Task goal: Please substitute "Determine" for every "Identify" in all the rows and give them again, with everything else left unchanged.

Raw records
--

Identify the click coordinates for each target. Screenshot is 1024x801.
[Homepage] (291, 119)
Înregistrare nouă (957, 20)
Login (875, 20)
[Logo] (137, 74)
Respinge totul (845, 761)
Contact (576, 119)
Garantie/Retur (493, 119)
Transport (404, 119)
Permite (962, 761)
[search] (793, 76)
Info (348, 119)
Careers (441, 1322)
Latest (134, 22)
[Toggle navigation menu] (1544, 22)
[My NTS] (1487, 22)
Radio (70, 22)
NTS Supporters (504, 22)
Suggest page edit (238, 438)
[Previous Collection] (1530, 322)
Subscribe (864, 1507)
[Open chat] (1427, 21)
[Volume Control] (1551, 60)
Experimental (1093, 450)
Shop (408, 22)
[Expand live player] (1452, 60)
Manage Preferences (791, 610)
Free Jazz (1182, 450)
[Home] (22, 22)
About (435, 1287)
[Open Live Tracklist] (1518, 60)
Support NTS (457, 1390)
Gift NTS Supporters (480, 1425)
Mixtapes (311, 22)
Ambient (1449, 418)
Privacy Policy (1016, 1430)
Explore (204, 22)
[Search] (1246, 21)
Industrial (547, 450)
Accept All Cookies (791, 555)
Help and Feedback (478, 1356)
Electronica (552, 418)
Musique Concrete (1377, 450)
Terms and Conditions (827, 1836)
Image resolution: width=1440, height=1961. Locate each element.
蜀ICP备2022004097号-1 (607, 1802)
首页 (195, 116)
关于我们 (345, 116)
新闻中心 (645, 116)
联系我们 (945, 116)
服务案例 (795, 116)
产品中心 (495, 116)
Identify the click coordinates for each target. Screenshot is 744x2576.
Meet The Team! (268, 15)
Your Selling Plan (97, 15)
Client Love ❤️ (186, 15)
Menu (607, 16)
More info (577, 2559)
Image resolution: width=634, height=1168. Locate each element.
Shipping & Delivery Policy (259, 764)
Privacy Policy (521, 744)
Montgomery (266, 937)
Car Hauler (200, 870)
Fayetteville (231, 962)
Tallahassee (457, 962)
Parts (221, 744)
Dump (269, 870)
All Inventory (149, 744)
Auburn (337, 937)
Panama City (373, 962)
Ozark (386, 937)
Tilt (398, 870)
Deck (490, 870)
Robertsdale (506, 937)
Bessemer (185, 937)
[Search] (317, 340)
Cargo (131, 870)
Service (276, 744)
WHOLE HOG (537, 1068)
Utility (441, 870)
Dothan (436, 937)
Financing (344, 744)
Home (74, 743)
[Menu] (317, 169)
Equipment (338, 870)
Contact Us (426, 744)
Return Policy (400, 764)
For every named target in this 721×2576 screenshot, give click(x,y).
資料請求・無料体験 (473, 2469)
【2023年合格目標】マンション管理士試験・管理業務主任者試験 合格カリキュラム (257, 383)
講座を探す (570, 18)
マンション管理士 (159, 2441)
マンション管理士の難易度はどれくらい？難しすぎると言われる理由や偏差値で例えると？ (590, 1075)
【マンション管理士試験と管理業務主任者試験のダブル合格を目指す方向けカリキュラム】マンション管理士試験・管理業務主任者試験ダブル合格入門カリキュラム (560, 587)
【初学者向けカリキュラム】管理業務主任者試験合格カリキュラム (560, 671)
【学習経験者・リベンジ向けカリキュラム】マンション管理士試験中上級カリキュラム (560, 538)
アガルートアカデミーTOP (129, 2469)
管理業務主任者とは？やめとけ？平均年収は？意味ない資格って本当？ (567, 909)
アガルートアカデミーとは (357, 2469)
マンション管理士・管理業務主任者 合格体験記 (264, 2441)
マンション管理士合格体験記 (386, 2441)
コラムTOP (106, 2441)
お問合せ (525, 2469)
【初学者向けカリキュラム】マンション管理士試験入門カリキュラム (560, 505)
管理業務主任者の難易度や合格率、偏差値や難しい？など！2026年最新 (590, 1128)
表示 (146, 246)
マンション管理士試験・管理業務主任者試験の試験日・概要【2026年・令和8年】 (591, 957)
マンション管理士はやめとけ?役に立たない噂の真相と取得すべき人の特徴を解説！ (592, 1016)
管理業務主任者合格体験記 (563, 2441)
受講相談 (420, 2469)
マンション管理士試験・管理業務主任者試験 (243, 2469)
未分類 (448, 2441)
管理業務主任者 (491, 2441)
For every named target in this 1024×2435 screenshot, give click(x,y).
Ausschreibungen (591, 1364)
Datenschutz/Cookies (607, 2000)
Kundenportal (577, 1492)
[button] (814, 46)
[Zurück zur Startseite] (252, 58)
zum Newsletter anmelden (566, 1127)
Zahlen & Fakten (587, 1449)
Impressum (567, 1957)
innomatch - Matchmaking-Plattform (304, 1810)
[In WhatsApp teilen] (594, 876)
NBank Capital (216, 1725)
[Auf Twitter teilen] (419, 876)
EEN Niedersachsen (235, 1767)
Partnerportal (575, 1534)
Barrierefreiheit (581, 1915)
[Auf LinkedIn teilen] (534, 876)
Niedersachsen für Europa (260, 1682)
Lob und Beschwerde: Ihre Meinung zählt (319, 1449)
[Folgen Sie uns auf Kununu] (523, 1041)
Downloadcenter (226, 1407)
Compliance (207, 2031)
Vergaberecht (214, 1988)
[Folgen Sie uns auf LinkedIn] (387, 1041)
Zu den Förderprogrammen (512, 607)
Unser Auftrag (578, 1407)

--

Complete response:
Determine the click coordinates for each target. Screenshot is 1024x801.
[Homepage] (291, 119)
Înregistrare nouă (957, 20)
Login (875, 20)
[Logo] (137, 74)
Respinge totul (845, 761)
Contact (576, 119)
Garantie/Retur (493, 119)
Transport (404, 119)
Permite (962, 761)
[search] (793, 76)
Info (348, 119)
Careers (441, 1322)
Latest (134, 22)
[Toggle navigation menu] (1544, 22)
[My NTS] (1487, 22)
Radio (70, 22)
NTS Supporters (504, 22)
Suggest page edit (238, 438)
[Previous Collection] (1530, 322)
Subscribe (864, 1507)
[Open chat] (1427, 21)
[Volume Control] (1551, 60)
Experimental (1093, 450)
Shop (408, 22)
[Expand live player] (1452, 60)
Manage Preferences (791, 610)
Free Jazz (1182, 450)
[Home] (22, 22)
About (435, 1287)
[Open Live Tracklist] (1518, 60)
Support NTS (457, 1390)
Gift NTS Supporters (480, 1425)
Mixtapes (311, 22)
Ambient (1449, 418)
Privacy Policy (1016, 1430)
Explore (204, 22)
[Search] (1246, 21)
Industrial (547, 450)
Accept All Cookies (791, 555)
Help and Feedback (478, 1356)
Electronica (552, 418)
Musique Concrete (1377, 450)
Terms and Conditions (827, 1836)
Image resolution: width=1440, height=1961. Locate each element.
蜀ICP备2022004097号-1 (607, 1802)
首页 (195, 116)
关于我们 (345, 116)
新闻中心 (645, 116)
联系我们 (945, 116)
服务案例 (795, 116)
产品中心 (495, 116)
Determine the click coordinates for each target. Screenshot is 744x2576.
Meet The Team! (268, 15)
Your Selling Plan (97, 15)
Client Love ❤️ (186, 15)
Menu (607, 16)
More info (577, 2559)
Image resolution: width=634, height=1168. Locate each element.
Shipping & Delivery Policy (259, 764)
Privacy Policy (521, 744)
Montgomery (266, 937)
Car Hauler (200, 870)
Fayetteville (231, 962)
Tallahassee (457, 962)
Parts (221, 744)
Dump (269, 870)
All Inventory (149, 744)
Auburn (337, 937)
Panama City (373, 962)
Ozark (386, 937)
Tilt (398, 870)
Deck (490, 870)
Robertsdale (506, 937)
Bessemer (185, 937)
[Search] (317, 340)
Cargo (131, 870)
Service (276, 744)
WHOLE HOG (537, 1068)
Utility (441, 870)
Dothan (436, 937)
Financing (344, 744)
Home (74, 743)
[Menu] (317, 169)
Equipment (338, 870)
Contact Us (426, 744)
Return Policy (400, 764)
For every named target in this 721×2576 screenshot, give click(x,y).
資料請求・無料体験 (473, 2469)
【2023年合格目標】マンション管理士試験・管理業務主任者試験 合格カリキュラム (257, 383)
講座を探す (570, 18)
マンション管理士 (159, 2441)
マンション管理士の難易度はどれくらい？難しすぎると言われる理由や偏差値で例えると？ (590, 1075)
【マンション管理士試験と管理業務主任者試験のダブル合格を目指す方向けカリキュラム】マンション管理士試験・管理業務主任者試験ダブル合格入門カリキュラム (560, 587)
【初学者向けカリキュラム】管理業務主任者試験合格カリキュラム (560, 671)
【学習経験者・リベンジ向けカリキュラム】マンション管理士試験中上級カリキュラム (560, 538)
アガルートアカデミーTOP (129, 2469)
管理業務主任者とは？やめとけ？平均年収は？意味ない資格って本当？ (567, 909)
アガルートアカデミーとは (357, 2469)
マンション管理士・管理業務主任者 合格体験記 (264, 2441)
マンション管理士合格体験記 (386, 2441)
コラムTOP (106, 2441)
お問合せ (525, 2469)
【初学者向けカリキュラム】マンション管理士試験入門カリキュラム (560, 505)
管理業務主任者の難易度や合格率、偏差値や難しい？など！2026年最新 (590, 1128)
表示 (146, 246)
マンション管理士試験・管理業務主任者試験の試験日・概要【2026年・令和8年】 (591, 957)
マンション管理士はやめとけ?役に立たない噂の真相と取得すべき人の特徴を解説！ (592, 1016)
管理業務主任者合格体験記 (563, 2441)
受講相談 (420, 2469)
マンション管理士試験・管理業務主任者試験 (243, 2469)
未分類 (448, 2441)
管理業務主任者 (491, 2441)
For every named target in this 1024×2435 screenshot, give click(x,y).
Ausschreibungen (591, 1364)
Datenschutz/Cookies (607, 2000)
Kundenportal (577, 1492)
[button] (814, 46)
[Zurück zur Startseite] (252, 58)
zum Newsletter anmelden (566, 1127)
Zahlen & Fakten (587, 1449)
Impressum (567, 1957)
innomatch - Matchmaking-Plattform (304, 1810)
[In WhatsApp teilen] (594, 876)
NBank Capital (216, 1725)
[Auf Twitter teilen] (419, 876)
EEN Niedersachsen (235, 1767)
Partnerportal (575, 1534)
Barrierefreiheit (581, 1915)
[Auf LinkedIn teilen] (534, 876)
Niedersachsen für Europa (260, 1682)
Lob und Beschwerde: Ihre Meinung zählt (319, 1449)
[Folgen Sie uns auf Kununu] (523, 1041)
Downloadcenter (226, 1407)
Compliance (207, 2031)
Vergaberecht (214, 1988)
[Folgen Sie uns auf LinkedIn] (387, 1041)
Zu den Förderprogrammen (512, 607)
Unser Auftrag (578, 1407)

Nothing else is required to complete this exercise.